Antares just provided an update on Xyosted.

It appears Xyosted approval will be delayed.

Implications?

Antares (ATRS) just dropped a confusing bombshell on investors. I'll at least give the company credit as they filed the actual letter letter from FDA, which I've copied below for convenience:

Dear Dr. Fotouhi:

Please refer to your New Drug Application (NDA) dated and received December 20, 2016 submitted pursuant to section 505(B)(2) of the Federal Food, Drug, and Cosmetic Act (FDCA), for testosterone enanthate subcutaneous injection

As part of our ongoing review of your application, we have identified deficiencies that preclude the continuation of the discussion of labeling and postmarketing requirements/commitments at this time.

If you have any questions, contact Jeannie Roule, Regulatory Health Project Manager, at (301) 796-3993

As you can see, this is extremely vague. I don't have a 30 year career in pharma, but from those i've talked with, this is extremely odd. Not only were the deficiencies not stated, but it's odd that deficiencies wouldn't have been discovered until real late in the labeling stage of the review.

  • Maybe this just precludes the FDA telling Antares on its PDUFA date that it will need more time to finish review?
  • Maybe this just means that the FDA will issue labeling comments as part of a CRL on the PDUFA date of October 20th?
  • Maybe this means that the FDA may require additional information in order to finalize labeling (like another clinical trial to back up a labeling claim)?

Given that the FDA is currently reviewing 3 TRT NDAs, in Lipocine's (LPCN) Tlando and Clarus' Jatenzo, maybe the FDA wants to try and consolidate labeling discussions.

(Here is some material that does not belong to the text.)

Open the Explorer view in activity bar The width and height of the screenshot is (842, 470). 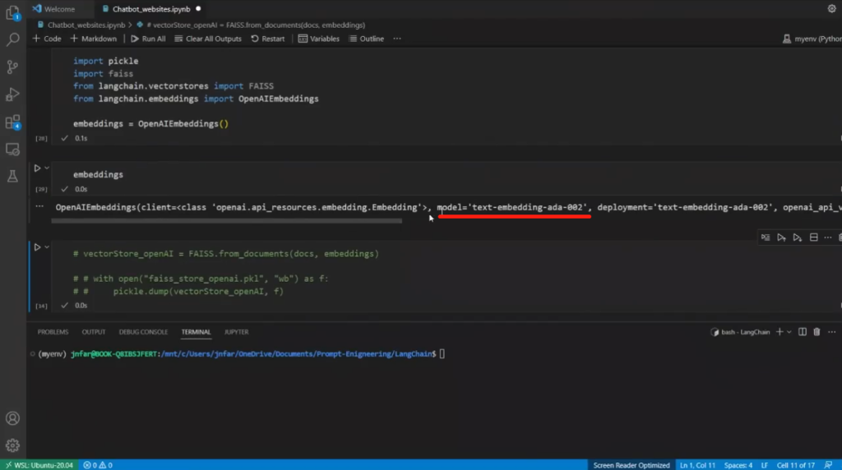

Lipocine has already indicated that it will have an Adcom, although the date has not been set yet. With purported PDUFA dates of December (Clarus) and January (Lipocine), I'm guessing that the FDA will initiate Adcoms for both companies in back to back days, similar to how the PCSK9 inhibitors did.

Maybe the FDA has decided that in order to finish labeling or establishing post marketing commitments, it either wants to now include Antares in the Adcom or at least wait until they have outside experts weigh on? This would seem reasonable, however, why wouldn't the FDA have simply stated that they needed to extend the PDUFA date?

But instead they found deficiencies? This all just seems weird to me.

Disclosure: I am/we are long ATRS.